I copied the characters from inside the .cabal file (package name field) and pasted them on the terminal to list the file using ls and it correctly listed the file. This means the filename and the package name inside the cabal file are identical.

The problem is likely to be with the comparison check in init as well as in build.

harendra-kumar · 2016-02-20T05:10:44Z

This turns out to be pretty interesting!

@borsboom noted the following in his update in cf18703:

show (FP.takeBaseName $ toFilePath fp,show $ gpdPackageName gpd) in this case gives me
("\12399\12441\26085\26412-4\26412","\12400\26085\26412-4\26412");
note the first two bytes in the fst are different than the first byte in the snd.

It happens that those are two equivalent unicode representations of the same visual character representation. I printed those on my terminal after converting the decimal into hex representation. Here is the output:

$ echo -e "\u306f + \u3099 = \u306f\u3099 = \u3070"
は + ゙ = ば = ば

So it seems you can combine two codepoints and it gives you the same character as a third pre-combined codepoint.

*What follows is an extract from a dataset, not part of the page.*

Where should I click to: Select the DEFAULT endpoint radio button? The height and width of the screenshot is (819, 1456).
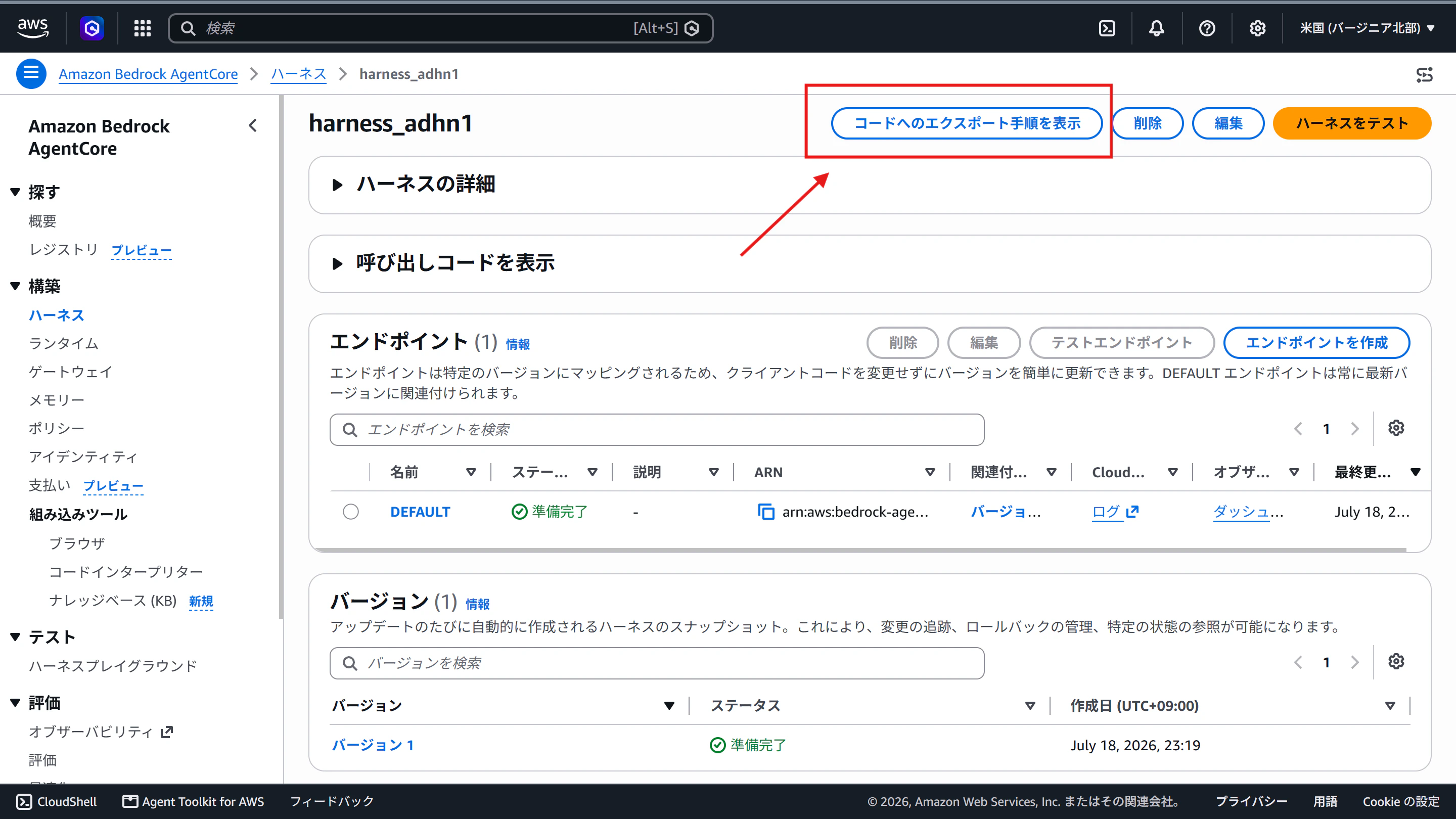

So I googled and found this (https://en.wikipedia.org/wiki/Combining_character) on wikipedia:

------quote------
Unicode also contains many precomposed characters, so that in many cases it is possible to use both combining diacritics and precomposed characters, at the user's or application's choice. This leads to a requirement to perform Unicode normalization before comparing two Unicode strings and to carefully design encoding converters to correctly map all of the valid ways to represent a character in Unicode to a legacy encoding to avoid data loss.
------unquote-----

In previous update I wrote that the filename and the package name are identical. But that's not correct, hexdump shows that they are actually different but the shell and the editor treat them as equivalent.

It seems we need to use some sort of a normalized comparison. So there are two questions to be answered:

How do we do a normalized comparison?
How did we end up with two different representations - filename using one representation and package name a different one? The source was the same for both of them i.e. the name given on command line and it was a combined character. Perhaps some API somewhere is splitting a codepoint into two. This is just for curiosity. If we do a normalized comparison it won't matter.

harendra-kumar · 2016-02-20T05:16:36Z

https://hackage.haskell.org/package/text-icu-0.7.0.1/docs/Data-Text-ICU-Normalize.html has a normalize function, we can use that for comparison.

harendra-kumar · 2016-02-20T05:24:31Z

A bigger question is how to find and fix all places in the code susceptible to the "normalization bug"? And make sure we do not introduce them in future?

harendra-kumar · 2016-02-20T05:33:02Z

@borsboom since this is a pre-existing bug and not a regression you may want to go ahead with the release irrespective of this. Though, we can quickly fix the two known places i.e. stack init and stack build still we don't know if there are other places which may need fixing.

harendra-kumar · 2016-02-20T05:40:09Z

Here is a FAQ about unicode normalization: http://unicode.org/faq/normalization.html. Its looking like a PITA to me. And this report - http://www.unicode.org/reports/tr15/ .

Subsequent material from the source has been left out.